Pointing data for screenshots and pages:
..............................

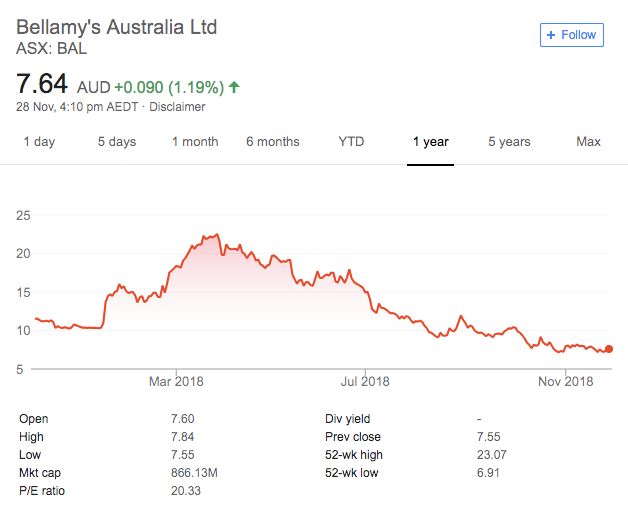Click the plus icon in Follow
The height and width of the screenshot is (512, 628).
pyautogui.click(x=551, y=35)
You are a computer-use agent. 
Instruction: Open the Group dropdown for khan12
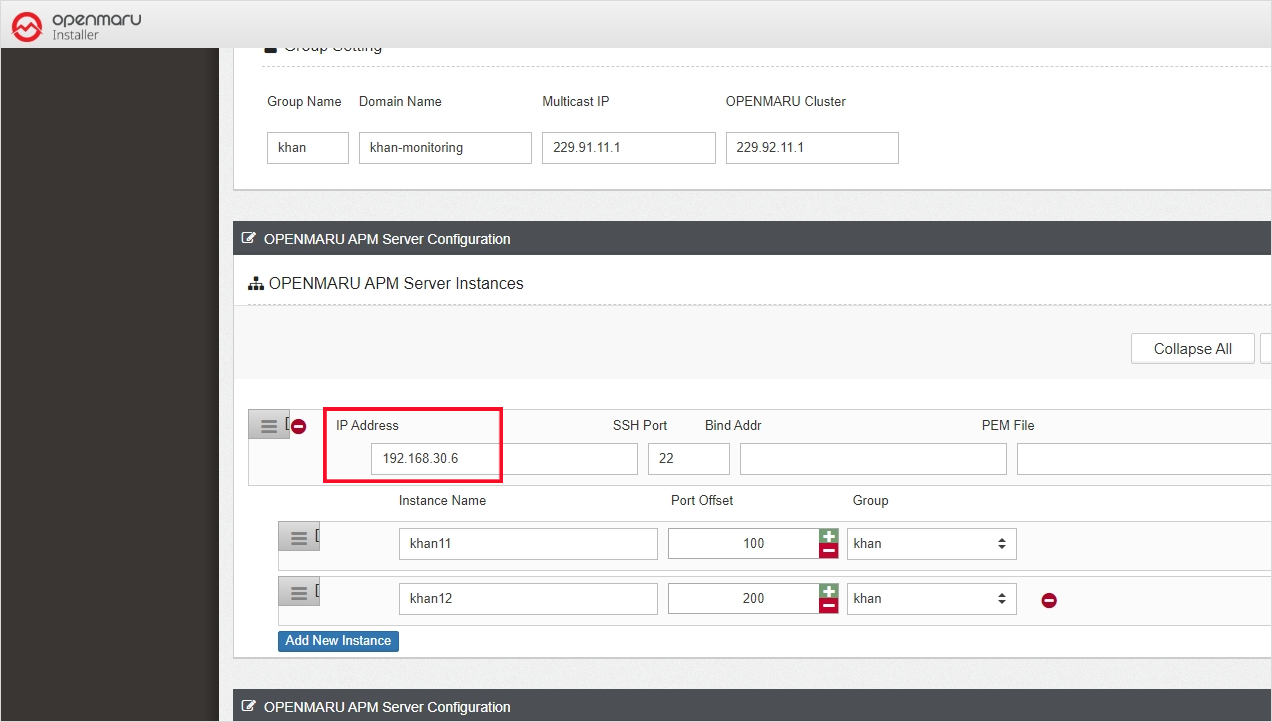(x=931, y=599)
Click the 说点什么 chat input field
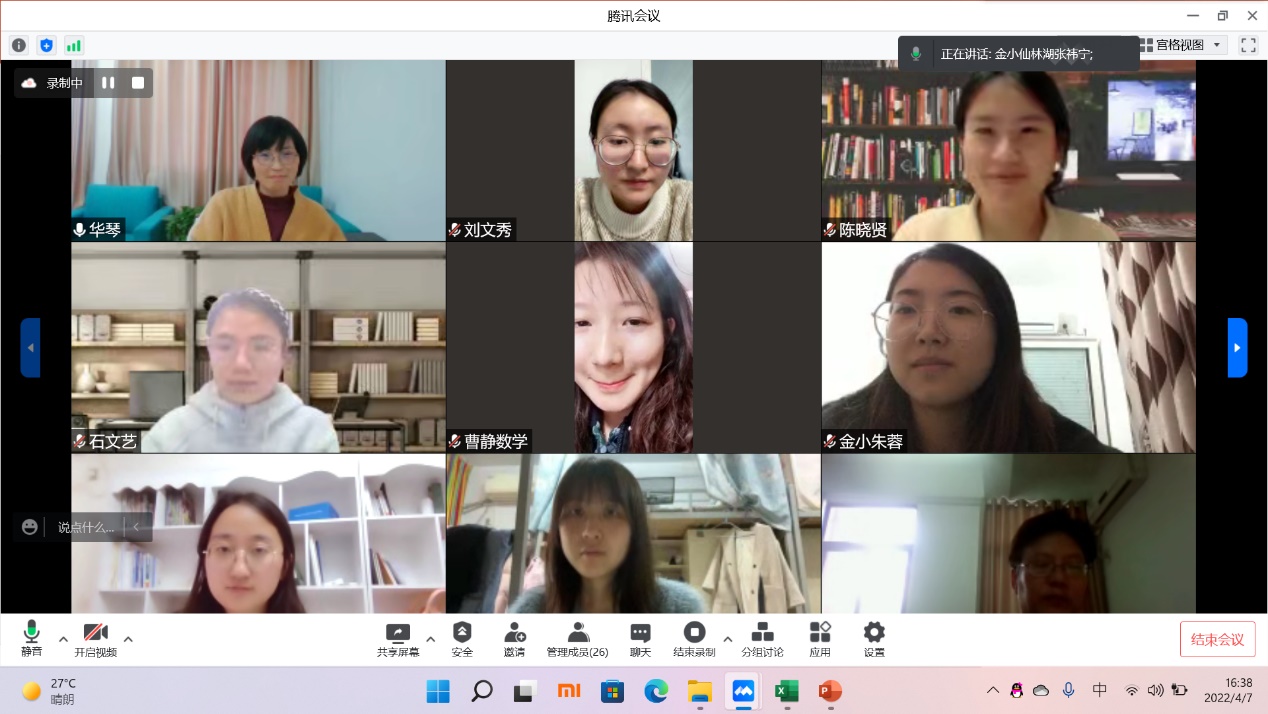 [x=86, y=527]
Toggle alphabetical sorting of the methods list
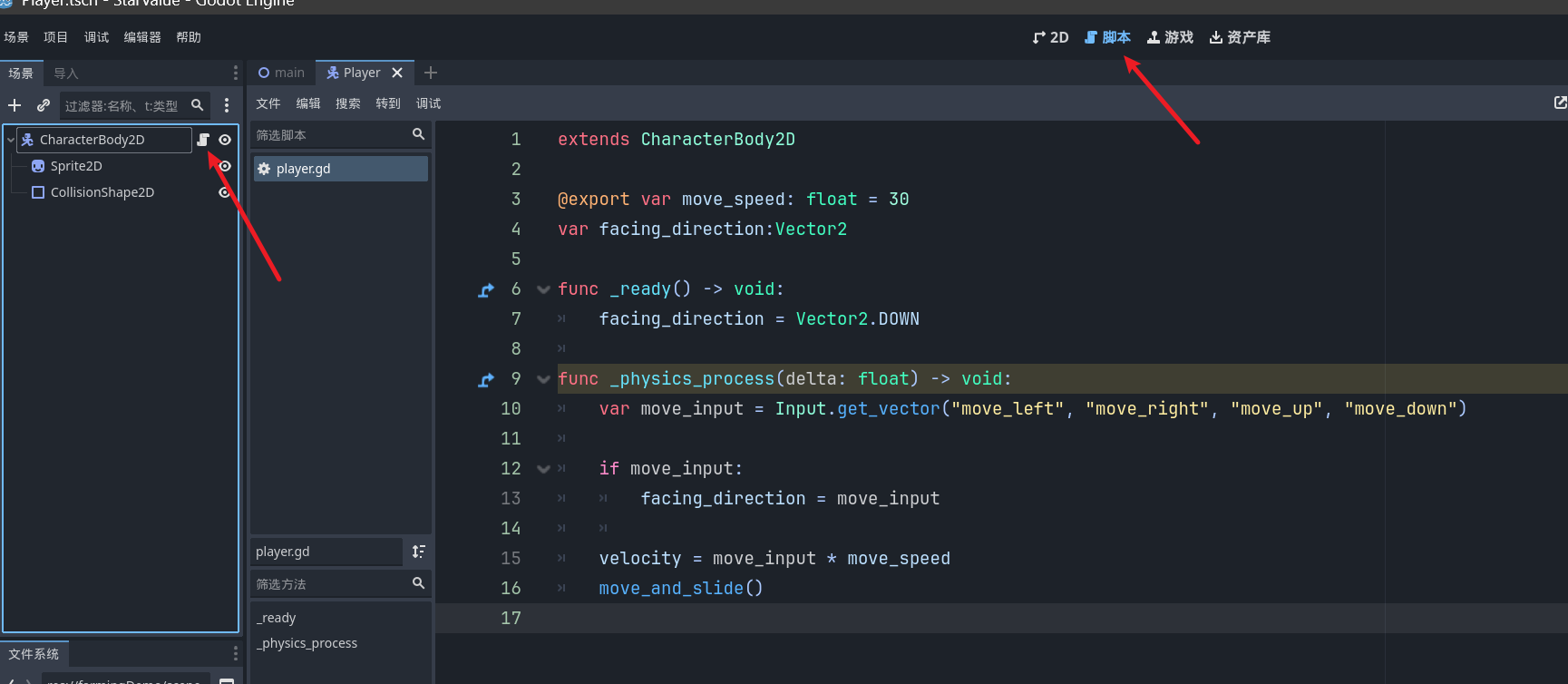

..............................

THE EXERCISE
Copy out the data word for word, from the line with "Click the 说点什么 chat input field" through the end of the data, with both included. Leave the pictures out.

REPLY
Click the 说点什么 chat input field
 [x=86, y=527]
Toggle alphabetical sorting of the methods list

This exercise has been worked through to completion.